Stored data
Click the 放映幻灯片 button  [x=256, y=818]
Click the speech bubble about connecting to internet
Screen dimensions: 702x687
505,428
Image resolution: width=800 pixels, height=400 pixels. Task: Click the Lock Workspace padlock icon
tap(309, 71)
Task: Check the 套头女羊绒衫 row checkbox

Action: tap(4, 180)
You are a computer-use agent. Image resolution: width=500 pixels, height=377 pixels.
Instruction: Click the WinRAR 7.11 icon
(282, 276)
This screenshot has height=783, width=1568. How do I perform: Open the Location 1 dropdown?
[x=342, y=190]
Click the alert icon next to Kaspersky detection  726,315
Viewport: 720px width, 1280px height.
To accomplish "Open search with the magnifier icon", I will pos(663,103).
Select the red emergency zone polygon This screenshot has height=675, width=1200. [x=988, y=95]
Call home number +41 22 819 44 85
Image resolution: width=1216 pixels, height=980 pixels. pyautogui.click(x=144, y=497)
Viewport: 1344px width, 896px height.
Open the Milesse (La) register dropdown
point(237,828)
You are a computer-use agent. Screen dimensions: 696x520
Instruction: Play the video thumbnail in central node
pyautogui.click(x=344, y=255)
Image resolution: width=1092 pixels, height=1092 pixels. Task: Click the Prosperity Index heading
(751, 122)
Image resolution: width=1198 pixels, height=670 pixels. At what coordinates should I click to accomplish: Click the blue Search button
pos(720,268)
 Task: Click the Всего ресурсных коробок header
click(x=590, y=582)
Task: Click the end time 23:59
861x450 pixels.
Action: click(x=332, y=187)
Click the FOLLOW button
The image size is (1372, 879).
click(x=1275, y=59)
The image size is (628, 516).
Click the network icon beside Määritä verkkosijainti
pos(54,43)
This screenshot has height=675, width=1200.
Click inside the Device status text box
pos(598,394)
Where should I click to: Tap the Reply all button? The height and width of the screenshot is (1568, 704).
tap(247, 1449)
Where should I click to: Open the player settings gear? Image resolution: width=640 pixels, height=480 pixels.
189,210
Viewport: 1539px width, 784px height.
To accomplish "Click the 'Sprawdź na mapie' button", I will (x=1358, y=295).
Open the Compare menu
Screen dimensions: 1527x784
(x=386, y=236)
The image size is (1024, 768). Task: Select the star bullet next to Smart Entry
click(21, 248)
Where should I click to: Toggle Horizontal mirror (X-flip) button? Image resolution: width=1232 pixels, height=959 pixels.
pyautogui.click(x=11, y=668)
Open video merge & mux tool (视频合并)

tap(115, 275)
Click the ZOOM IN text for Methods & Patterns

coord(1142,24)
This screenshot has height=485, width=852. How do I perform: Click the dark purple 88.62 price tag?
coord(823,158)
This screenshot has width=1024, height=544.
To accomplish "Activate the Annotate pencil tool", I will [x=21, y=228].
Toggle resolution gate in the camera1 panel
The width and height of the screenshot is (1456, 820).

» EXERCISE DESCRIPTION
The data must be given again in full. Keep every line identical.

» WORKED SOLUTION
Click the 放映幻灯片 button  [x=256, y=818]
Click the speech bubble about connecting to internet
Screen dimensions: 702x687
505,428
Image resolution: width=800 pixels, height=400 pixels. Task: Click the Lock Workspace padlock icon
tap(309, 71)
Task: Check the 套头女羊绒衫 row checkbox

Action: tap(4, 180)
You are a computer-use agent. Image resolution: width=500 pixels, height=377 pixels.
Instruction: Click the WinRAR 7.11 icon
(282, 276)
This screenshot has height=783, width=1568. How do I perform: Open the Location 1 dropdown?
[x=342, y=190]
Click the alert icon next to Kaspersky detection  726,315
Viewport: 720px width, 1280px height.
To accomplish "Open search with the magnifier icon", I will pos(663,103).
Select the red emergency zone polygon This screenshot has height=675, width=1200. [x=988, y=95]
Call home number +41 22 819 44 85
Image resolution: width=1216 pixels, height=980 pixels. pyautogui.click(x=144, y=497)
Viewport: 1344px width, 896px height.
Open the Milesse (La) register dropdown
point(237,828)
You are a computer-use agent. Screen dimensions: 696x520
Instruction: Play the video thumbnail in central node
pyautogui.click(x=344, y=255)
Image resolution: width=1092 pixels, height=1092 pixels. Task: Click the Prosperity Index heading
(751, 122)
Image resolution: width=1198 pixels, height=670 pixels. At what coordinates should I click to accomplish: Click the blue Search button
pos(720,268)
 Task: Click the Всего ресурсных коробок header
click(x=590, y=582)
Task: Click the end time 23:59
861x450 pixels.
Action: click(x=332, y=187)
Click the FOLLOW button
The image size is (1372, 879).
click(x=1275, y=59)
The image size is (628, 516).
Click the network icon beside Määritä verkkosijainti
pos(54,43)
This screenshot has height=675, width=1200.
Click inside the Device status text box
pos(598,394)
Where should I click to: Tap the Reply all button? The height and width of the screenshot is (1568, 704).
tap(247, 1449)
Where should I click to: Open the player settings gear? Image resolution: width=640 pixels, height=480 pixels.
189,210
Viewport: 1539px width, 784px height.
To accomplish "Click the 'Sprawdź na mapie' button", I will (x=1358, y=295).
Open the Compare menu
Screen dimensions: 1527x784
(x=386, y=236)
The image size is (1024, 768). Task: Select the star bullet next to Smart Entry
click(21, 248)
Where should I click to: Toggle Horizontal mirror (X-flip) button? Image resolution: width=1232 pixels, height=959 pixels.
pyautogui.click(x=11, y=668)
Open video merge & mux tool (视频合并)

tap(115, 275)
Click the ZOOM IN text for Methods & Patterns

coord(1142,24)
This screenshot has height=485, width=852. How do I perform: Click the dark purple 88.62 price tag?
coord(823,158)
This screenshot has width=1024, height=544.
To accomplish "Activate the Annotate pencil tool", I will [x=21, y=228].
Toggle resolution gate in the camera1 panel
The width and height of the screenshot is (1456, 820).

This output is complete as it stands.